Arms Trafficking Through Cox’s Bazar, Bangladesh

Rohingya Refugees
Rohingya refugees rest in a police station before being returned to the camps in Coxs Bazar on May 15, 2019. Photo by SUZAUDDIN RUBEL/AFP via Getty Images.

Trade in illicit arms in Cox’s Bazar, Bangladesh, has been reported since the mid-1990s and continues today as regional instability is exacerbated by massive refugee displacement. Approximately 900,000 Rohingya refugees from Myanmar have settled in Cox’s Bazar since 2017. They are barred from official employment, receiving public services, and obtaining citizenship in both Bangladesh and Myanmar. Horrific conditions in refugee camps have led to economic exploitation by criminal organizations; some displaced Rohingya participate in illicit trades for lack of alternative livelihood opportunities.

Increasing numbers of refugees are known to have participated in smuggling “yaba” pills (methamphetamine), but few reports indicate that refugees contribute to the small-arms trade. Law enforcement agencies in Cox’s Bazar have arrested some Rohingya arms traders since 2017, but evidence indicates that drug smuggling far outpaces trade in arms. The illegal arms trade in Cox’s Bazar and the neighboring region, Chittagong, however, has existed since long before Rohingya refugees arrived and continues today outside of the camps.

Cox’s Bazar provides a strategic route for arms smugglers to use to reach Indian and Nepali buyers. Rather than traversing difficult mountain ranges in northern Myanmar, smugglers can use the more direct route into eastern India and Nepal offered by Cox’s Bazar. India’s United Liberation Front of Assam (ULFA), an insurgent group seeking independence from India buys arms from China and smuggles them through Bangladeshi ports and overland to India. Locally produced weapons also meet the demand for illicit arms.

Cox’s Bazar also serves as a market. Local buyers from Cox’s Bazar, Chittagong, and Moheshkhali include left- and right-wing extremists, Islamist terrorist organizations, criminal organizations, political cadres, and the Chittagong Hill Tracts insurgents. However, some reports and surveys indicate that non-violent students and locals purchase small arms for personal protection due to their distrust of local authorities. Small clandestine shops and factories on Moheshkhali Island produce cheap weapons for local buyers. Craftsmen from six local gangs use local wood and low-quality metals to build large quantities of long single and double-barreled rifles, handguns, pipe guns, and shutter guns. The low-quality materials greatly reduce the weapon’s lifespan and durability, and ensure constant demand for further production and sales.

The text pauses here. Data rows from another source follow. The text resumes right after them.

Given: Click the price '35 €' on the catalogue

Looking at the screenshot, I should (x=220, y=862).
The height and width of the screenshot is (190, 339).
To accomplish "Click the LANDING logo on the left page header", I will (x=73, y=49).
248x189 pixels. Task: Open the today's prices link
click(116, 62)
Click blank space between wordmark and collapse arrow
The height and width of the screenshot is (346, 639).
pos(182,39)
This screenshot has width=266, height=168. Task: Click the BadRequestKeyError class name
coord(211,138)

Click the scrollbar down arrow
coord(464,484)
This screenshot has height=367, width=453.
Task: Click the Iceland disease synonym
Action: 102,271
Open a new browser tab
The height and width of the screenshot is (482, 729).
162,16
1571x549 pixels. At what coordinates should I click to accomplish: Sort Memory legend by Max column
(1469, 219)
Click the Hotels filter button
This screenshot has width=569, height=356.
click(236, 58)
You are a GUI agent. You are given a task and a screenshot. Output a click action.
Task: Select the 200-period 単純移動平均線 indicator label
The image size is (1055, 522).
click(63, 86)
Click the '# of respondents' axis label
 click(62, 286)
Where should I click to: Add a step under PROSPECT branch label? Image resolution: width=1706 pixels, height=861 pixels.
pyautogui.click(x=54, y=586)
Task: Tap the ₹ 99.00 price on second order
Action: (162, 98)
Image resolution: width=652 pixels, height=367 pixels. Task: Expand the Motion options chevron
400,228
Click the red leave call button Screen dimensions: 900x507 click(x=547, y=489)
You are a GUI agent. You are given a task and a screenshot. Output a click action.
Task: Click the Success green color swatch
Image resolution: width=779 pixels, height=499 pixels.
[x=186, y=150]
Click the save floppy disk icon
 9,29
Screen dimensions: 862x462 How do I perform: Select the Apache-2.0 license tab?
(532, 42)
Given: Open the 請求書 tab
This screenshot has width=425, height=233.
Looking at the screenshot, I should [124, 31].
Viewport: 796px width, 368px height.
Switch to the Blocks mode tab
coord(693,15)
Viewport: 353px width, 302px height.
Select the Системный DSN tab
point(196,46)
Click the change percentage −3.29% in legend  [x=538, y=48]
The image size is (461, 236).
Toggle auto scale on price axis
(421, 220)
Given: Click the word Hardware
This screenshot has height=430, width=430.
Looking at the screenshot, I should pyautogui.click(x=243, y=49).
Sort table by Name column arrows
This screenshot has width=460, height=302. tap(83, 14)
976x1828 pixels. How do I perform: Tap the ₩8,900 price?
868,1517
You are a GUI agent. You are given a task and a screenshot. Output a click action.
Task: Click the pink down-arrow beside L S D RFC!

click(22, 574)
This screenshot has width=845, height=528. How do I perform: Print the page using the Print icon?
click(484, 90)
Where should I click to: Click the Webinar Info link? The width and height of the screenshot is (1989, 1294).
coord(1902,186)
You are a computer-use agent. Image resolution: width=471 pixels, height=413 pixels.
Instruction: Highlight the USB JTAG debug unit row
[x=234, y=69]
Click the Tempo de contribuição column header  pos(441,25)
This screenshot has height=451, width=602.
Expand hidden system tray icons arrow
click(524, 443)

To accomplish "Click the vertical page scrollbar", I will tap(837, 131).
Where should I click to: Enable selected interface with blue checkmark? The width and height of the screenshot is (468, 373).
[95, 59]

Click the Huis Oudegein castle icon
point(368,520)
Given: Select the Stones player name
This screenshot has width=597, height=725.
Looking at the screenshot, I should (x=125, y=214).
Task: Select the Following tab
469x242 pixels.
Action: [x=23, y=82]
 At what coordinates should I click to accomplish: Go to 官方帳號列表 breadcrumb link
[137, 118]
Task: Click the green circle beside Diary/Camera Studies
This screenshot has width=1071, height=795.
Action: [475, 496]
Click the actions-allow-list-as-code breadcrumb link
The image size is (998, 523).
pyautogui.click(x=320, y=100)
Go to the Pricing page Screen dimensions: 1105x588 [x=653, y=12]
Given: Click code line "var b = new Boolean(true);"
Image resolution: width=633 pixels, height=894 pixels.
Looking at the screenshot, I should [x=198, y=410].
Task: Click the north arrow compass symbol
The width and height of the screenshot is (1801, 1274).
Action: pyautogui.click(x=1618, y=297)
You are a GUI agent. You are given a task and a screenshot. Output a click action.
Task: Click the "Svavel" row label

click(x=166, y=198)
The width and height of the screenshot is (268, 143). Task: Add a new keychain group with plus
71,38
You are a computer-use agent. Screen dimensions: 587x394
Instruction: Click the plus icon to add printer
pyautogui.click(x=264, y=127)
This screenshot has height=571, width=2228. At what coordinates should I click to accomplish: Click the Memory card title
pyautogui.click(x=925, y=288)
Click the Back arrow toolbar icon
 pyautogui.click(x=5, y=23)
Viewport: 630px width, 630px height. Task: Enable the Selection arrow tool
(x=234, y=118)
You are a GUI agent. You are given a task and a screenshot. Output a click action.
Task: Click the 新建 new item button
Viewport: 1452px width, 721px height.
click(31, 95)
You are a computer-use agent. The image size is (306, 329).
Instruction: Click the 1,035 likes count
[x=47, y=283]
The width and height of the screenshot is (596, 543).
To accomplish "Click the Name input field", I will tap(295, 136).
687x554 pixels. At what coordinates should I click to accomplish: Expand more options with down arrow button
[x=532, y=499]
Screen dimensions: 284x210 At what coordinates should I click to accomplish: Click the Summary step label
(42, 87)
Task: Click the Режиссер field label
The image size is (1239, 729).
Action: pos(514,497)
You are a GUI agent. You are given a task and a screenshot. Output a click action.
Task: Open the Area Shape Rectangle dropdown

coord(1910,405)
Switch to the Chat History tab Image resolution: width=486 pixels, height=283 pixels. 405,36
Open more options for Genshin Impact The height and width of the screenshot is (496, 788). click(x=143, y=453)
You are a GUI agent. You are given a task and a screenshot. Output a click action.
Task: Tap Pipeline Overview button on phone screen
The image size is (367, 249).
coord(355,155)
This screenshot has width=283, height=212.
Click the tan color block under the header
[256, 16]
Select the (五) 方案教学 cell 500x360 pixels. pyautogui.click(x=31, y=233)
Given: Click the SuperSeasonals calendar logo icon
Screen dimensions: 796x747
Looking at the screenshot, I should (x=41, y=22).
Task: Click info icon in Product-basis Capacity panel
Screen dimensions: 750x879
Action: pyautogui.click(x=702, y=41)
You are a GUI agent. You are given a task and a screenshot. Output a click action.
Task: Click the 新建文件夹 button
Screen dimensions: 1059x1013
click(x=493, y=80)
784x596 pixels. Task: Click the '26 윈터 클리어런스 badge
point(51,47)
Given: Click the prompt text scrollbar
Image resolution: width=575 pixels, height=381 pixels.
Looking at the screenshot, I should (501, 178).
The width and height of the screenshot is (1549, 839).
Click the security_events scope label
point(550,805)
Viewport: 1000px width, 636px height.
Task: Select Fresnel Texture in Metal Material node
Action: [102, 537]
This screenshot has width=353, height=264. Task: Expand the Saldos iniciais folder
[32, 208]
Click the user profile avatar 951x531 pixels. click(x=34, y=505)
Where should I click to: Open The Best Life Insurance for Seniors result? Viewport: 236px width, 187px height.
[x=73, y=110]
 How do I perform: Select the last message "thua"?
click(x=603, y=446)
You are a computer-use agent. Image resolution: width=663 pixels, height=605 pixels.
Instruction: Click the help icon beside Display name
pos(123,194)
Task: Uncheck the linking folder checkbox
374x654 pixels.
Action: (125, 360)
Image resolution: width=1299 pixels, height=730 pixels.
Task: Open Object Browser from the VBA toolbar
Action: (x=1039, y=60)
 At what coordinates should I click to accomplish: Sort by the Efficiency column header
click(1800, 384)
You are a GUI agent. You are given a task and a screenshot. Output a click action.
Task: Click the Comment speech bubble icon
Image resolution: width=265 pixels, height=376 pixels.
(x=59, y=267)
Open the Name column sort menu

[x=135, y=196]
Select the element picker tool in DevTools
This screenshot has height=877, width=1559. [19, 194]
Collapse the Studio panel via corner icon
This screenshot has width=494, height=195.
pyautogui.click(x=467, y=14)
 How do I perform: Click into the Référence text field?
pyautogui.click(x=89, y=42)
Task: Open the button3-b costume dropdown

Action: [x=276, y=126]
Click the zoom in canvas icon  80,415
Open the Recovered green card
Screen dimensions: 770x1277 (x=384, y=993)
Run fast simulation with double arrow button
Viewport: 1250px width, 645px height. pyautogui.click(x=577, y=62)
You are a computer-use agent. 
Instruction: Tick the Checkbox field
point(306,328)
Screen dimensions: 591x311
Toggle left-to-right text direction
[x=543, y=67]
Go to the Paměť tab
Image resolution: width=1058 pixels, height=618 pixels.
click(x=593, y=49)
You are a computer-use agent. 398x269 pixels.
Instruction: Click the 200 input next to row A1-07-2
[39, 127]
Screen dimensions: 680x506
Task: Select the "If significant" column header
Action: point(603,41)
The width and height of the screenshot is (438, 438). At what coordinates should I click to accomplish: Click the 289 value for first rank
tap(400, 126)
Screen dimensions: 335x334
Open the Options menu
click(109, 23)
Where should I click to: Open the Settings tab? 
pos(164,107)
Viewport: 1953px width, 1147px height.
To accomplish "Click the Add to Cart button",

Bangladeshi Government Committed to Eradicating This Practice

The Bangladeshi government has demonstrated a commitment to eradicating this practice. In 2005, Bangladesh signed the United Nations Programme of Action to Prevent, Combat and Eradicate the Illicit Trade in Small Arms and Light Weapons in All Its Aspects. In May 1995, a joint India-Myanmar counterinsurgency operation, titled Operation Golden Bird, intercepted units of ULFA, People’s Liberation Army, and the All Tripura Tiger Force transporting illicit arms from Cox’s Bazar to India’s Nagaland region. The Bangladesh Navy has countered and seized arms-trade operations that enlist local fishing trawlers for concealed access to the ports. The Rapid Action Battalion of Bangladesh estimates that between 2009 and 2010, a total of 2,821 small arms and light weapons were confiscated. Despite increased security efforts from Bangladeshi and Indian maritime and ground enforcement agencies, arms trade through Cox’s Bazar and Chittagong persists and further threatens stability and security in the region.

With no clear end to Rohingya displacement in sight, illicit trafficking through Cox’s Bazar and critical maritime routes likely will continue. Drug and human trafficking through the area appear to be more prominent, but actors could easily adapt these routes and networks for arms trafficking. Many risk factors leave the region vulnerable to a potential increase in arms trafficking. Lack of employment opportunities for the displaced ensures continued economic disparity and participation in illicit trades that can expand to arms trading. The armed groups in adjacent areas of India, Nepal, and Myanmar serve as predictable customers that can increase demand for illicit arms and exploit maritime routes to receive them. Bangladesh and Myanmar both posses inadequate vessel capacity and maritime domain awareness that hinders authorities from tracking, countering, and stopping maritime illicit trade routes. Disrupting necessary ship-to-ship transfers outside of congested Bangladeshi ports would require increased enforcement capacity. These factors could facilitate the increase in maritime arms trafficking in the area and further complicate maritime security in the Bay of Bengal.